Results and Discussion are merged into one section, which does, as far as I know, not conform to PeerJ structural standards. I think it would help the manuscript if results and discussion would be teased apart because it would allow the authors to highlight main results and discuss their relevance in detail more.
The figures were clear, relevant and of high quality.

Experimental design

The research is original and within the scope of the journal. As mentioned above, I found the research question not to be clearly defined. The research was conducted to a high technical and ethical standard and the methods are described well. However, I would encourage the author to explain the experimental design in more detail (e.g. how many samples per year in the time series).

Validity of the findings

The data are robust and the analysis statistically sound. However, I think overall it could be presented in less detail, allowing more room for fewer results to be discussed in detail and linked to hypotheses. The conclusions are a bit muddy, because a clear research question is lacking.

Additional comments

The authors investigate 141 metagenomics datasets sampled as a time series from two lakes utilizing both functional marker gene and metagenomic binning approaches. As expected, the results obtained from this impressive dataset are complex and not easily summarized. However, I do feel that the presented manuscript fell a bit short in aiding the reader to understand these complexities and evaluate their importance in light of the existing literature. Specifically, I found that the manuscript in its present form lacked hypotheses about the work presented. As a consequence, the presented results come across a bit like a long list of findings, but their relevance is hard to gage.

- Title: The title is a bit vague. What is connected exactly and what is the nature of these connections.
- L. 44-50: The flow of this paragraph is a bit strange.
- L. 115: Do primers for the different V regions have comparative biases? Otherwise, it might be questionable to compare 16S taxonomies between lakes.
- L. 121-124: I don’t understand the sentence. Please clarify.
- L. 132: Please clarify how many datasets were pooled? Based on which criteria?
- L. 155: The sentence is redundant with respect to the previous paragraphs.
- L. 180-194: This paragraph should be significantly shortened or incorporated into the methods section.
- L. 208ff.: This part should likely be moved to the methods section.
- L. 226: Vague. What specific differences and why?
- L. 233: I don’t think O2 is the explanation here, lots of organisms have the ability to fix N2 in the presence of oxygen, including cyanos.
- L. 246: Interesting. But could it not also have evolved independently? Is there support for HGT (e.g. nitrogen fixation genes are very conserved between different taxa).
- L. 273-285: I don’t understand the point of this paragraph. I recommend removing it.
- In general in the results/Discussion sections: background and motivation to study a specific pathway is given after a result is introduced.
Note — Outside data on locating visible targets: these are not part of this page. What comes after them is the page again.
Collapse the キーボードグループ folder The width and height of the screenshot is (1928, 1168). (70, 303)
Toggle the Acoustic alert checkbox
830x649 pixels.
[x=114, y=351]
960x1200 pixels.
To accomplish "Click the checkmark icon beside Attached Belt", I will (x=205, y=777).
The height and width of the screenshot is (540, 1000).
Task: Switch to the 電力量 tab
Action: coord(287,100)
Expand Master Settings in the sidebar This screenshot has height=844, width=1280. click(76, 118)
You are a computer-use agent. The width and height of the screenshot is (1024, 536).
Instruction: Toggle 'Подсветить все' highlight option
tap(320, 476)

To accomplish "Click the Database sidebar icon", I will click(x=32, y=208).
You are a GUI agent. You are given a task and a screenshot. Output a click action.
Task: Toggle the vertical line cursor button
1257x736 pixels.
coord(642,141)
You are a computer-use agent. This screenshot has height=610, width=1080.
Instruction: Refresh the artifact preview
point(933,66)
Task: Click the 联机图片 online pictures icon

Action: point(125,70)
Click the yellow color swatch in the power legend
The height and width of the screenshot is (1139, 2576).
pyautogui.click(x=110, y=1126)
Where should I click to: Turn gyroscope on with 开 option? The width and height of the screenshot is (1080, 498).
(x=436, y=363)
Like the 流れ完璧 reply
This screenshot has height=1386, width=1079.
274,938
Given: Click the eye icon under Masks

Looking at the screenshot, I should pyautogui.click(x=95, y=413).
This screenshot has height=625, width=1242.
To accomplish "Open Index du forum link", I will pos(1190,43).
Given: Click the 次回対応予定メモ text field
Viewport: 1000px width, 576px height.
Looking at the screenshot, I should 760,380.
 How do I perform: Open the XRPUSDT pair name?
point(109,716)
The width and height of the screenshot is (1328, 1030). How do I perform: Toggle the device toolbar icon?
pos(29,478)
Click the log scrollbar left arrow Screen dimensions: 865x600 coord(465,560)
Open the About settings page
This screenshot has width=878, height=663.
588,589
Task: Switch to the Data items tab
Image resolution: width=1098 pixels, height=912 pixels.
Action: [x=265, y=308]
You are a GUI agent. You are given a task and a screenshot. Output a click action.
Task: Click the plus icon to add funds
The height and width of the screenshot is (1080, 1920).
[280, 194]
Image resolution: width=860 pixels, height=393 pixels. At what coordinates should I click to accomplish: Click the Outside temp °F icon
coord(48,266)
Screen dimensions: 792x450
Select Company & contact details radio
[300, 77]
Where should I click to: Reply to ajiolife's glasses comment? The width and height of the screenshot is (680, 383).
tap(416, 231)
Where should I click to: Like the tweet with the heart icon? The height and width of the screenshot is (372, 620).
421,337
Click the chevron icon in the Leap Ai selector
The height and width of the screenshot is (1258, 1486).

Maybe expand on the background info in the introduction.
- L. 271: The hypothesis is not mentioned before.
- L. 328-336: This paragraph adds little to the results. I recommend removing.
- A table summarizing the results for functional marker genes and MAGs might be useful.
- L. 351-361: This section is about glycoside hydrolases. So I’d remove the opening paragraph, as it’s not helpful. And change the title to reflect what this section is about.
- L. 469: This is the first time this is mentioned. Set the result up in the introduction with background information and a hypothesis.